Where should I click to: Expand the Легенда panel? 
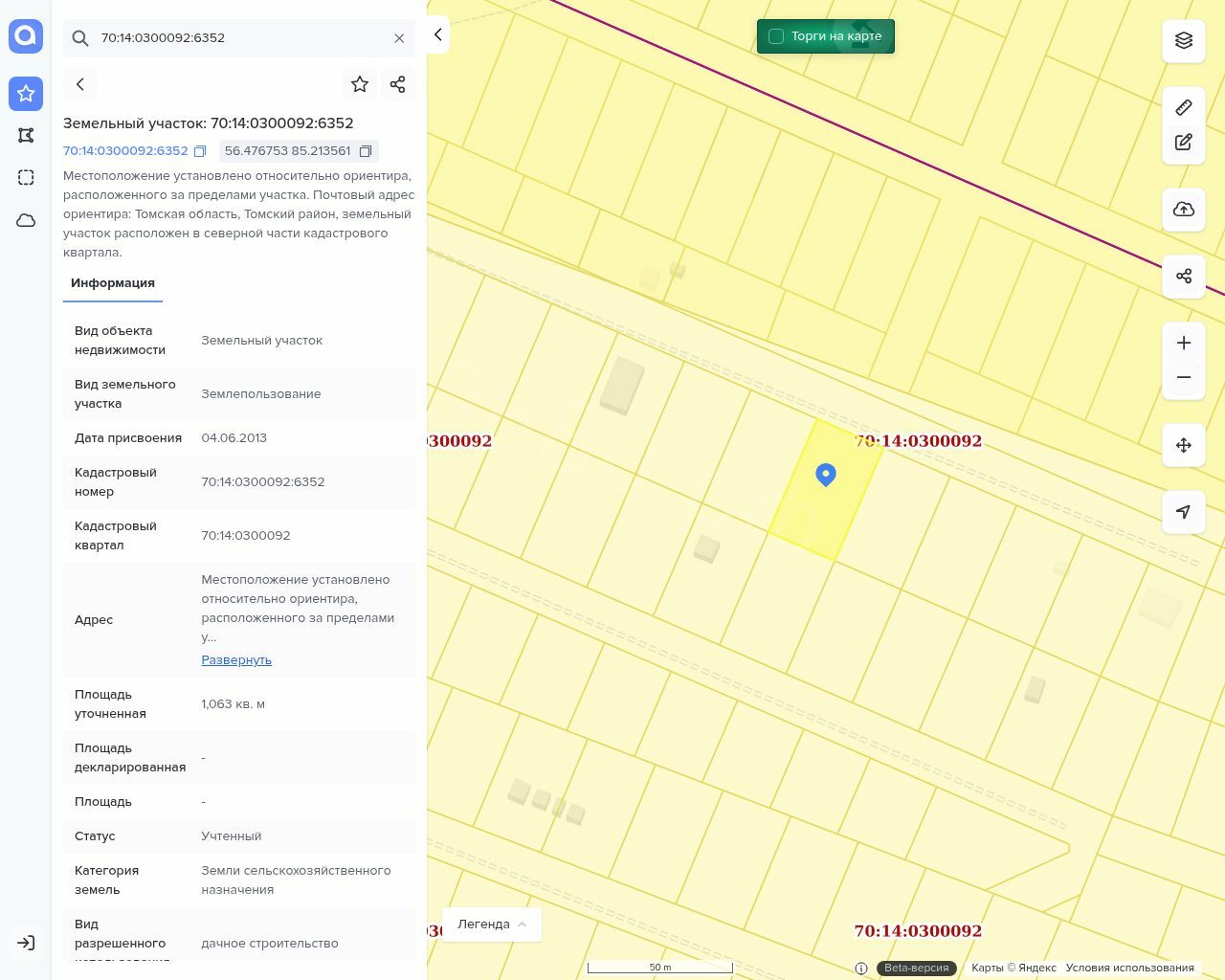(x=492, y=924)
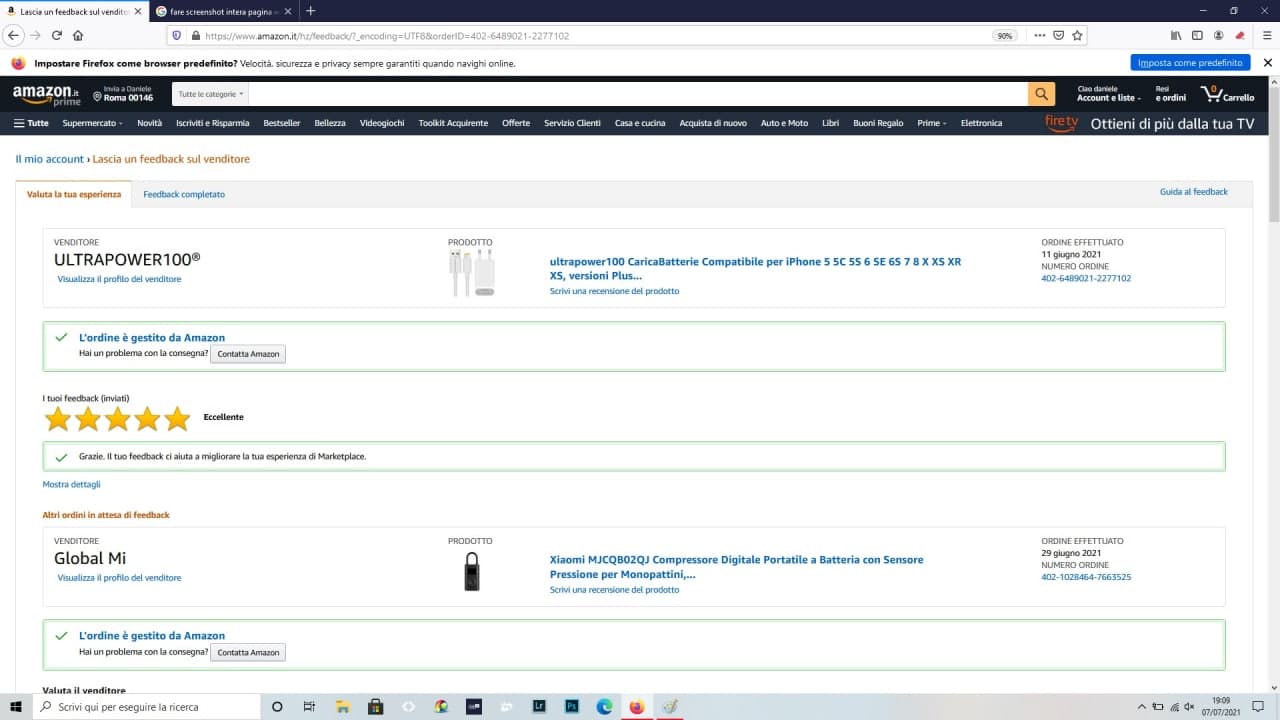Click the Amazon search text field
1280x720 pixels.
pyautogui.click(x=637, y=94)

### [Your instructions]
Retype every entry word for word, but do not carry over the pictures.

### [Finished exercise]
Where should I click to: Expand the Легенда panel? 
(x=492, y=924)
Click the Amazon search text field
1280x720 pixels.
pyautogui.click(x=637, y=94)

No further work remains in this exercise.